They’re not so bad, at least the ones with fewer bars.

Recently, Mikefc/coolbutuseless tweeted about a cool new package of his called ggpattern. There’s an example here of flags inside bars, let’s see if we can get cars in bars.

library(ggpattern)
mt4 <- mt3 %>%
  mutate(images = strex::str_after_first(images, "'") %>%
           strex::str_before_first("-annotated"),
         images = glue("{images}.jpg"))

ggplot(mt4 %>% filter(region == "Germany"),
       aes(x = fct_reorder(model, mpg), y = mpg)) +
  geom_bar_pattern(stat = "identity",
    aes(
      pattern_filename = fct_reorder(model, mpg)
    ),
    pattern         = 'image',
    pattern_type    = 'none',
    fill            = 'grey80',
    colour          = 'grey66',
    pattern_scale   = -1,
    pattern_filter  = 'point',
    pattern_gravity = 'east'
  ) +
  theme_minimal() + labs(x = NULL, y = "Miles per Gallon") +
  theme(legend.position = 'none') +
  scale_pattern_filename_discrete(choices = mt4 %>%
                                     filter(region == "Germany") %>%
                                     arrange(mpg) %>%
                                     pull(images)) +
  coord_flip()

ggplot(mt4 %>% filter(region == "US"),
       aes(x = fct_reorder(model, mpg), y = mpg)) +
  geom_bar_pattern(stat = "identity",
    aes(
      pattern_filename = fct_reorder(model, mpg)
    ),
    pattern         = 'image',
    pattern_type    = 'none',
    fill            = 'grey80',
    colour          = 'grey66',
    pattern_scale   = -1,
    pattern_filter  = 'point',
    pattern_gravity = 'east'
  ) +
  theme_minimal() + labs(x = NULL, y = "Miles per Gallon") +
  theme(legend.position = 'none') +
  scale_pattern_filename_discrete(choices = mt4 %>%
                                    filter(region == "US") %>%
                                    arrange(mpg) %>%
                                    pull(images)) +
  coord_flip()

ggplot(mt4 %>% filter(region == "Europe"),
       aes(x = fct_reorder(model, mpg), y = mpg)) +
  geom_bar_pattern(stat = "identity",
    aes(
      pattern_filename = fct_reorder(model, mpg)
    ),
    pattern         = 'image',
    pattern_type    = 'none',
    fill            = 'grey80',
    colour          = 'grey66',
    pattern_scale   = -1,
    pattern_filter  = 'point',
    pattern_gravity = 'east'
  ) +
  theme_minimal() + labs(x = NULL, y = "Miles per Gallon") +
  theme(legend.position = 'none') +
  scale_pattern_filename_discrete(choices = mt4 %>%
                                    filter(region == "Europe") %>%
                                    arrange(mpg) %>%
                                    pull(images)) +
  coord_flip()

ggplot(mt4 %>% filter(region == "Asia"),
       aes(x = fct_reorder(model, mpg), y = mpg)) +
  geom_bar_pattern(stat = "identity",
    aes(
      pattern_filename = fct_reorder(model, mpg)
    ),
    pattern         = 'image',
    pattern_type    = 'none',
    fill            = 'grey80',
    colour          = 'grey66',
    pattern_scale   = -1,
    pattern_filter  = 'point',
    pattern_gravity = 'east'
  ) +
  theme_minimal() + labs(x = NULL, y = "Miles per Gallon") +
  theme(legend.position = 'none') +
  scale_pattern_filename_discrete(choices = mt4 %>%
                                    filter(region == "Asia") %>%
                                    arrange(mpg) %>%
                                    pull(images)) +
  coord_flip()

Not so bad, again with the ones with fewer bars.

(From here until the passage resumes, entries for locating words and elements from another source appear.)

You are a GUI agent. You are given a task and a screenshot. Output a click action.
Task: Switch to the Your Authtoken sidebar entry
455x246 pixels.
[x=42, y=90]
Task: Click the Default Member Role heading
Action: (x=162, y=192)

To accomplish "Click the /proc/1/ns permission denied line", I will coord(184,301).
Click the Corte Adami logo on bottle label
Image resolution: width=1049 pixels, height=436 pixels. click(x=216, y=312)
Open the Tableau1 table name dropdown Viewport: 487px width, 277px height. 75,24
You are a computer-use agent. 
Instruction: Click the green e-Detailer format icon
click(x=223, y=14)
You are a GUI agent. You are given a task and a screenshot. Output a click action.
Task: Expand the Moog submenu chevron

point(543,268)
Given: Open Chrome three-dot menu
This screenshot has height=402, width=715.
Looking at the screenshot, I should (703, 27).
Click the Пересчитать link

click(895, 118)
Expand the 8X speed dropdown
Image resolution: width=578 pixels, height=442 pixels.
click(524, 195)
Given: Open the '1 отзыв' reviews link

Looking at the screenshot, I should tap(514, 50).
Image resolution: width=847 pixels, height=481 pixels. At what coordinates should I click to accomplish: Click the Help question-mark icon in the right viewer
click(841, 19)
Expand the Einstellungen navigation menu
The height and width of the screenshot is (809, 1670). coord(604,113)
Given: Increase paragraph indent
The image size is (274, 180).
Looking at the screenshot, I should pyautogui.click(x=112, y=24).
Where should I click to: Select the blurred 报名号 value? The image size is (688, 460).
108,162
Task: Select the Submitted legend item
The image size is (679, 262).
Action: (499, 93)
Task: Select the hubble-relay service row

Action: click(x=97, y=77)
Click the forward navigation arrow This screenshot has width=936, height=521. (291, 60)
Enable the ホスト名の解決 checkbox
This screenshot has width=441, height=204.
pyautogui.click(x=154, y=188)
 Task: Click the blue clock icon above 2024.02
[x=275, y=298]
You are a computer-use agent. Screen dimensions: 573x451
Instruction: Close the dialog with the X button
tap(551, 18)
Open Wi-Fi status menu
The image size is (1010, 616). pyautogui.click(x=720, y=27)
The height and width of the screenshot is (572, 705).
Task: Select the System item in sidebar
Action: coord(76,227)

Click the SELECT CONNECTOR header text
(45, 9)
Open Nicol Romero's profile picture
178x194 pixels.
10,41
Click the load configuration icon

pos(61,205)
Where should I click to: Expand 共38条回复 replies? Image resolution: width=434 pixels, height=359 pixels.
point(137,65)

In Mike’s example, he puts the flags at the end of the bars. let’s do that:

ggplot(mt4 %>% filter(region == "Asia"),
       aes(x = fct_reorder(model, mpg), y = mpg)) +
  geom_bar_pattern(stat = "identity",
    aes(
      pattern_filename = fct_reorder(model, mpg)
    ),
    pattern         = 'image',
    pattern_type    = 'none',
    fill            = 'grey80',
    colour          = 'grey66',
    pattern_scale   = -2,
    pattern_filter  = 'point',
    pattern_gravity = 'east'
  ) +
  theme_minimal() + labs(x = NULL, y = "Miles per Gallon") +
  theme(legend.position = 'none') +
  scale_pattern_filename_discrete(choices = mt4 %>%
                                    filter(region == "Asia") %>%
                                    arrange(mpg) %>%
                                    pull(images)) +
  coord_flip()

Image deteriorates in quality but prob a better plot overall. We could also use the images as geoms themselves with the ggimage package:

library(ggimage)
ggplot(mt4, aes(x = wt, y = mpg)) +
  geom_image(aes(image = images), size = 0.1) +
  geom_label(aes(label = model), size = 2.5, nudge_y = -0.75) +
  theme_minimal()

…or maybe not.

Like I said above, some of these cars are gorgeous, could be nice to see them in a little Shiny app or something.

Update: Turns out Mara Averick, @dataandme on Twitter, posted pics of these cars back in 2018! Many are even the same photos. Nice to see I’m not the only one who wondered what they look like!